The principles relating to legal costs, which are contained in Schedule 1 to the Legal Services Regulation Bill, include "the time and labour that the legal practitioner has reasonably expended on the matter" concerned. The legal costs adjudicator is obliged, under subsection 95(5) of the Bill, to ascertain reasonably the time taken to carry out the work concerned as part of his or her determination of the appropriateness of work done and the reasonableness of its cost. While solicitors and barristers alike will have to inform clients of any time-based rates that may apply to their work, they will also have to satisfy the other principles relating to legal costs that have been set out. This is considered the best way to achieve a balance between time and the other factors that relate to legal costs, for example, the complexity, urgency and priority of a case. The intention is to avoid creating a situation where over-emphasis of time as the determinant of legal costs could incentivise inefficiency in the handling of cases or be unfairly exploited as a "plodder's charter".

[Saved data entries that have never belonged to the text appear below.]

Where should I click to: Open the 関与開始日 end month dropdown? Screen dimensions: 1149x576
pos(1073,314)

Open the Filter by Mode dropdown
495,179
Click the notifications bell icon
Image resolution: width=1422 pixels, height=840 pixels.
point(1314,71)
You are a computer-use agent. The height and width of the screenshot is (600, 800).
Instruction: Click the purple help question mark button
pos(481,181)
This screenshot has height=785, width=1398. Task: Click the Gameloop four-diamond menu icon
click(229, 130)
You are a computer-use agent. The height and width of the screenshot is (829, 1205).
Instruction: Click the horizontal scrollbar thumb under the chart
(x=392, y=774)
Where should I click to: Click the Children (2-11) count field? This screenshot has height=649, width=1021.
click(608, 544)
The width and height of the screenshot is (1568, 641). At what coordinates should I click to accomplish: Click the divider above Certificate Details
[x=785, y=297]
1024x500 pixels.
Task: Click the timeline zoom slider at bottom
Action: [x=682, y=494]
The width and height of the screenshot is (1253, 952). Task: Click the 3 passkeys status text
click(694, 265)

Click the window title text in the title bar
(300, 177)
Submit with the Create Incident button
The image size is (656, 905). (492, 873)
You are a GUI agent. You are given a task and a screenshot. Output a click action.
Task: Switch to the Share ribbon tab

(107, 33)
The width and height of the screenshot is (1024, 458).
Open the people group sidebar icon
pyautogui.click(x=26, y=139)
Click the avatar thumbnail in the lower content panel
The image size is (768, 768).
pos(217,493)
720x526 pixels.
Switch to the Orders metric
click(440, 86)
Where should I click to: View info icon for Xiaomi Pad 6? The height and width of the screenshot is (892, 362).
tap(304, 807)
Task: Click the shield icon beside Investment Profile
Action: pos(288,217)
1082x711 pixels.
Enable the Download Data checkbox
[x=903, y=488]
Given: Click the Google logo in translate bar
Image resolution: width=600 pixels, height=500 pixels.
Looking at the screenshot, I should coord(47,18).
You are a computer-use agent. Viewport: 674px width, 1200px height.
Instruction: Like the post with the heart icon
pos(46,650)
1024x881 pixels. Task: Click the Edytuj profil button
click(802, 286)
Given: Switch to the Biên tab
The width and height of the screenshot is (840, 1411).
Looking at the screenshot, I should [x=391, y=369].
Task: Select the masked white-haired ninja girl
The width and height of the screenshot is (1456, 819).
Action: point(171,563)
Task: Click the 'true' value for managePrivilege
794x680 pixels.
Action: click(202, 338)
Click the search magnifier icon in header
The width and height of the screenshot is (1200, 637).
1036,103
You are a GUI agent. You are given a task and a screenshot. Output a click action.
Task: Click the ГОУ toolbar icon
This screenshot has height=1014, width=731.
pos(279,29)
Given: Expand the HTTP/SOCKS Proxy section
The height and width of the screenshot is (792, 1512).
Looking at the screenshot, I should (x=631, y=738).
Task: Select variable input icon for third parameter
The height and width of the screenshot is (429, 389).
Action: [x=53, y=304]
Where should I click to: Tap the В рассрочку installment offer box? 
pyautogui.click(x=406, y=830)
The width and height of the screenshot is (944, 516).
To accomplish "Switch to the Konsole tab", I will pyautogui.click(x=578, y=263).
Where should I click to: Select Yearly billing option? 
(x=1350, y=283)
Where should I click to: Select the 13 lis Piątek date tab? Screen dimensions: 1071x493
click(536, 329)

Additional information not given on the floor of the House
The interests of client consumers and legal practitioners will be balanced under this Bill better than ever before, to the mutual benefit of both. Under the provisions of the Bill everyone will be clearer about what should be happening when legal services are being sought or provided, how much these services will cost and where they can go to for independent adjudication if they have a complaint or wish to settle a dispute about legal costs. These measures, combined with the proposed new business structures for legal practitioners set out in the Bill, will provide a basis for enhanced competition and efficiencies in the legal sector and will lead to a reduction in legal costs. The Bill represents a package of reforms that will be of long-term benefit to the legal professions, consumers and the national economy.